The hypothesis value of \(p=0.75\),
observed statistic \(\hat p={142\over 200}=0.71\)
A statistical hypothesis test involves two opposing hypotheses.
The null hypothesis, \(H_0\):
Often a statement of “no effect” or “no difference”, the status quo
A test is designed to assess the strength of evidence against \(H_0\).
The alternative hypothesis, \(H_a\):
* Often states that there is an effect or a difference.
* Test procedures do not treat the hypotheses equally.
Test procedures do not treat the hypotheses equally.
Favor/Reject the \(H_0\) (null hypothesis) assume \(H_0\) is true values we find evidence to reject \(H_0\).
\(H_a:p=0.75\), \(H_0:p\neq 0.75\)
Example:
A hypothesis test had two possible conclusions
Reject \(H_0\), and conclude \(H_a\) is true, there is sufficient evidence against the \(H_0\), and we can claim the \(H_a\) is true.
Fail to reject \(H_0\)
Either \(H_0\) or \(H_a\) could be true.
Or there is no sufficient evidence against \(H_0\).
Since we are using sample data to draw a conclusion about a population parameter, we may make an incorrect conclusion (by random chance)
A Type I error occurs when we reject \(H_0\) when \(H_0\) is true.
A Type II error occurs when we fail to reject \(H_0\) when \(H_0\) is false.
| Decision\Truth | Truth \(H_0\) is true | \(H_0\) is false (\(H_a\) is true) |
|---|---|---|
| Do not reject \(H_0\) | True negative | Type II error (false negative) |
| Reject \(H-0\) | Type I error (false positive) | True positive |
A (very) simplified example: Suppose we receive a large shipment of parts.
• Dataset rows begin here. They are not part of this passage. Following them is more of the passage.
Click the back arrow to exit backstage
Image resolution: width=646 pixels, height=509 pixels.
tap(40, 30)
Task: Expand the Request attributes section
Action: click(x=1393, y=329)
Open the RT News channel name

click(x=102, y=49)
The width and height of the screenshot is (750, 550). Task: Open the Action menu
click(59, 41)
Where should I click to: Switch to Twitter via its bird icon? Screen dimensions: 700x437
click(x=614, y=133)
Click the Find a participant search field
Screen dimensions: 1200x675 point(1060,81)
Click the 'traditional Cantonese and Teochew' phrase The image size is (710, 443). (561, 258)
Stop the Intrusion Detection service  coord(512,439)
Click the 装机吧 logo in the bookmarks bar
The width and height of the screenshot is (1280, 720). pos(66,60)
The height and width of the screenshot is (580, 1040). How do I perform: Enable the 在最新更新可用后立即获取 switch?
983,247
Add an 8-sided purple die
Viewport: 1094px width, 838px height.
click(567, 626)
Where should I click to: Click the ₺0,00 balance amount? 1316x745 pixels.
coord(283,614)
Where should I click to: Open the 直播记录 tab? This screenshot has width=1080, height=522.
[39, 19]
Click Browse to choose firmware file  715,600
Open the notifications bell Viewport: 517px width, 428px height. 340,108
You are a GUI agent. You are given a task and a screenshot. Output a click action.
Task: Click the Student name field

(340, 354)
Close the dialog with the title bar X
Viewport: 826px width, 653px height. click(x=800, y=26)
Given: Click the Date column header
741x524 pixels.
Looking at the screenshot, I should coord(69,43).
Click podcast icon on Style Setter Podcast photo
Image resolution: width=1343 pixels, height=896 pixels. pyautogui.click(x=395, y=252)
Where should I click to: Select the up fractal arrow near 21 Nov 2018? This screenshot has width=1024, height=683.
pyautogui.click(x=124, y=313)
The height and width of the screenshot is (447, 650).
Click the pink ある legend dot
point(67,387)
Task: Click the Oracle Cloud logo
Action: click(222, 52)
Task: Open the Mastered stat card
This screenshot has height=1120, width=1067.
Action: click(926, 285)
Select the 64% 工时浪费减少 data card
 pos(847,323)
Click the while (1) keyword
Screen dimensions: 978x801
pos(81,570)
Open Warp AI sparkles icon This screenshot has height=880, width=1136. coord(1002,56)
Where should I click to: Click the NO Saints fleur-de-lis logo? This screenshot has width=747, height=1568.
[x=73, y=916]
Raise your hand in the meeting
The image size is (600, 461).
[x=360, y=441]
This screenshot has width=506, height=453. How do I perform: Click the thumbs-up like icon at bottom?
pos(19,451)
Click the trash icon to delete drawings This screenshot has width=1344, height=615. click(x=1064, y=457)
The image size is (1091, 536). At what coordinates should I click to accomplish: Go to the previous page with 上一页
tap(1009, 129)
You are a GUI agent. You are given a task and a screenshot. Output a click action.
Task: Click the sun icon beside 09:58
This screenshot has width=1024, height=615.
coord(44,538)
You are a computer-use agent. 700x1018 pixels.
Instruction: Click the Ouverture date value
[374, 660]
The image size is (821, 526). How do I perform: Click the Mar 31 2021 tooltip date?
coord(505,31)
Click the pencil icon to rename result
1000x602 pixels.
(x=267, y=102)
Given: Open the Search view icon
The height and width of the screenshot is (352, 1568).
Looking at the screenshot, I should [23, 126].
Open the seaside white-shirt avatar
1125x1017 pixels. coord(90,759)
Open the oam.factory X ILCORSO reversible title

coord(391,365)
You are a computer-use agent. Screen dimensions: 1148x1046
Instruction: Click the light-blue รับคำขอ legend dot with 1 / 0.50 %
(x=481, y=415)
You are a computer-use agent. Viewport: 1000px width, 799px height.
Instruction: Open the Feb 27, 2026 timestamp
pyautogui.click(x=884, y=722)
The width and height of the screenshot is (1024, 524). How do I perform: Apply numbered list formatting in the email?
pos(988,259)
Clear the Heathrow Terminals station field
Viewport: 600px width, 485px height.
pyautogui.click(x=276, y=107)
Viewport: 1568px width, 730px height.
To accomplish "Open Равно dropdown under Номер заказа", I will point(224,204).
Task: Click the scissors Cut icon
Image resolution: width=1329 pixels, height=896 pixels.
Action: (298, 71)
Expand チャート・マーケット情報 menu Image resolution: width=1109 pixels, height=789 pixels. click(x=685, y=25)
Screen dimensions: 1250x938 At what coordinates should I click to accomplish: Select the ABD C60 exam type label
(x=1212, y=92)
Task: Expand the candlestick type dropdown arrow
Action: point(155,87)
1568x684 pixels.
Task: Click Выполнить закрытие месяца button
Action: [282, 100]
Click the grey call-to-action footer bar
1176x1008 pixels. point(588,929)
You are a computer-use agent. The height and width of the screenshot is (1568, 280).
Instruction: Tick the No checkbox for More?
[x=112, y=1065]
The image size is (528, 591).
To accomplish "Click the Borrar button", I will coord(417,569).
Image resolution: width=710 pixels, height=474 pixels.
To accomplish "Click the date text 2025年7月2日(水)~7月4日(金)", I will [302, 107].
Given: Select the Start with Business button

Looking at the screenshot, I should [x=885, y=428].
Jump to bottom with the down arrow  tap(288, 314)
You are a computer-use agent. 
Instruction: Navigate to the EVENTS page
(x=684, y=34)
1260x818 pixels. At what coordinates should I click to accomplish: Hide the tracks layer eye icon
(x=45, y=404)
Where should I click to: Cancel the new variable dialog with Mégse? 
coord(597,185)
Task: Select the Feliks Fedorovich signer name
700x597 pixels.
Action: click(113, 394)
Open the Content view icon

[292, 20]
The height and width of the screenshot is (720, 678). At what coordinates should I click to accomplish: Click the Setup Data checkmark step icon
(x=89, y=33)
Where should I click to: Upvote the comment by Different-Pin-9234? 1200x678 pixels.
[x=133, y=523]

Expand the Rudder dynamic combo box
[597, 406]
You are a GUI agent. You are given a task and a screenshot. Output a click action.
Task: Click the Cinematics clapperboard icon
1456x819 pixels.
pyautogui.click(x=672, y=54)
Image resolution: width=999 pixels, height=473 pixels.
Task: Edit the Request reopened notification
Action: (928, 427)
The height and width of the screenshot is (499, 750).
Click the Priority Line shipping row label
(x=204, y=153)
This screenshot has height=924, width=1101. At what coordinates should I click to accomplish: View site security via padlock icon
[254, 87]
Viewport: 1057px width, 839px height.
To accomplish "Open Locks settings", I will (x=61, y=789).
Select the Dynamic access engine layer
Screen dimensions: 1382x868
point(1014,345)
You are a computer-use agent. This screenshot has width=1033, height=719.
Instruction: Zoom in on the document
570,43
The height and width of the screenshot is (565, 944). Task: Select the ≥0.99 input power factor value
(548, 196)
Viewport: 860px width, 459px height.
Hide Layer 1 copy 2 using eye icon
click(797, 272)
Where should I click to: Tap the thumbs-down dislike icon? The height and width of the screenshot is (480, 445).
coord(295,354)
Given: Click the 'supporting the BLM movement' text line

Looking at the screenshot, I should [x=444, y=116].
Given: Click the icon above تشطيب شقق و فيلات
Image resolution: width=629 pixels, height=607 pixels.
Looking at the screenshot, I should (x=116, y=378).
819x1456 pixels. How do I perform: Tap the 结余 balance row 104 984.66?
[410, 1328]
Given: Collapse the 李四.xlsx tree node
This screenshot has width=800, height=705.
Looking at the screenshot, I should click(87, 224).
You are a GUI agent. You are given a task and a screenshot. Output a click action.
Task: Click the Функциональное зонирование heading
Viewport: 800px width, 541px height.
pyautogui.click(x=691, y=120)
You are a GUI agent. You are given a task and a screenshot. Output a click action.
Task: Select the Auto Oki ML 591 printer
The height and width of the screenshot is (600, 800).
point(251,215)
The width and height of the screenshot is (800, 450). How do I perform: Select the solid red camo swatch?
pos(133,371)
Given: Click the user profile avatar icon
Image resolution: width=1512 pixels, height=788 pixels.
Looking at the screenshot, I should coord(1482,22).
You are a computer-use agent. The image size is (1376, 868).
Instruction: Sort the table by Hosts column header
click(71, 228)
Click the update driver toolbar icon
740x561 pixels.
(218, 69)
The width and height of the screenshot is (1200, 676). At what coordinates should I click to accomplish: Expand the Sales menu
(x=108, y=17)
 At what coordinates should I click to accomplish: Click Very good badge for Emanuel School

We take a random sample of parts in the shipment in order to determine whether to accept or reject the shipment.
\(H_0\): shipment of parts is good
\(H_a\): shipment of parts is bad
We could accept a shipment of bad parts. (Type II error)
We could reject a shipment of good parts. (Type I error)
Can we prevent Type I and Type II errors form happening?
No. But we can control the probabilities that they occur.
\(\alpha =\) probability of having type I error
\(\beta =\) probability of having type II error
As \(\alpha\) decreases, \(\beta\) increases (and vice versa). In real life, we usually control alpha first.
It is easiest to control \(\alpha\).
We will call \(\alpha\) the level of significant of a hypothesis test. \(\alpha\) is determined by the research and is a subjective choice.
Example: Consider a criminal trial
\(H_0\): Defendant is innocent.
\(H_a\): Defendant is guilty.
Reject \(H_0\): Find the defendant is guilty.
Do not reject \(H_0\): Not sufficient evidence to show that the defendant is guilty. (not guilty)
Type I error: Find a innocent person guilty.
Type II error: Find a innocent person not guilty.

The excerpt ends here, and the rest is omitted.